Try it: Of the lines listed below, return exactly those that run from the line containing "Özel Haber (36, 33)" through the line containing "Anasayfa (18, 33)", both included.

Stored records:
****************

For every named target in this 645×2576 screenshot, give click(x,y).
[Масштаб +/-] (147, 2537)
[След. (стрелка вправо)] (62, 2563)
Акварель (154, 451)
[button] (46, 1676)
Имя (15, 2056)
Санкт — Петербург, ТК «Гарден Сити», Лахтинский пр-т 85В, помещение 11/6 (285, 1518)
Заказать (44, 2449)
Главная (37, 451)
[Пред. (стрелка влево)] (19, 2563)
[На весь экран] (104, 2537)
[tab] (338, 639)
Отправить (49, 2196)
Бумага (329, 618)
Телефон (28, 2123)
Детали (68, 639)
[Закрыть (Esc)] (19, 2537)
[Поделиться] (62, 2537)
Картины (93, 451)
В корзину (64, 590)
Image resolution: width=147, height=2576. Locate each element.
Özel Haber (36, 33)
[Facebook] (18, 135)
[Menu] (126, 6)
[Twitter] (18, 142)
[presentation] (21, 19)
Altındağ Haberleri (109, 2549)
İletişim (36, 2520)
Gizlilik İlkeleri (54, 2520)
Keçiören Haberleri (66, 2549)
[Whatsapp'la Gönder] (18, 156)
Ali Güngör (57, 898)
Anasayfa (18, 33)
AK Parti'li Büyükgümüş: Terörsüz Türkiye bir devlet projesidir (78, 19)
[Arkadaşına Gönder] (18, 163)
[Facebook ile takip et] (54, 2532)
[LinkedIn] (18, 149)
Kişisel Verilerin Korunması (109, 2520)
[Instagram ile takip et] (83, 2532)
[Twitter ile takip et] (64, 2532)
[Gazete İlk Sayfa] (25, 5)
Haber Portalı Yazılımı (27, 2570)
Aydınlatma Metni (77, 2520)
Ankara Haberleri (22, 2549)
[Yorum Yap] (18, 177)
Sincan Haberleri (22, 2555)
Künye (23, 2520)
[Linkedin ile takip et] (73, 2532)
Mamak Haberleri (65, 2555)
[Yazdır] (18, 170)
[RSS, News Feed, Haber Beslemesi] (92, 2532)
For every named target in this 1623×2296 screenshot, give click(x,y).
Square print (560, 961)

****************

Answer to the exercise:
Özel Haber (36, 33)
[Facebook] (18, 135)
[Menu] (126, 6)
[Twitter] (18, 142)
[presentation] (21, 19)
Altındağ Haberleri (109, 2549)
İletişim (36, 2520)
Gizlilik İlkeleri (54, 2520)
Keçiören Haberleri (66, 2549)
[Whatsapp'la Gönder] (18, 156)
Ali Güngör (57, 898)
Anasayfa (18, 33)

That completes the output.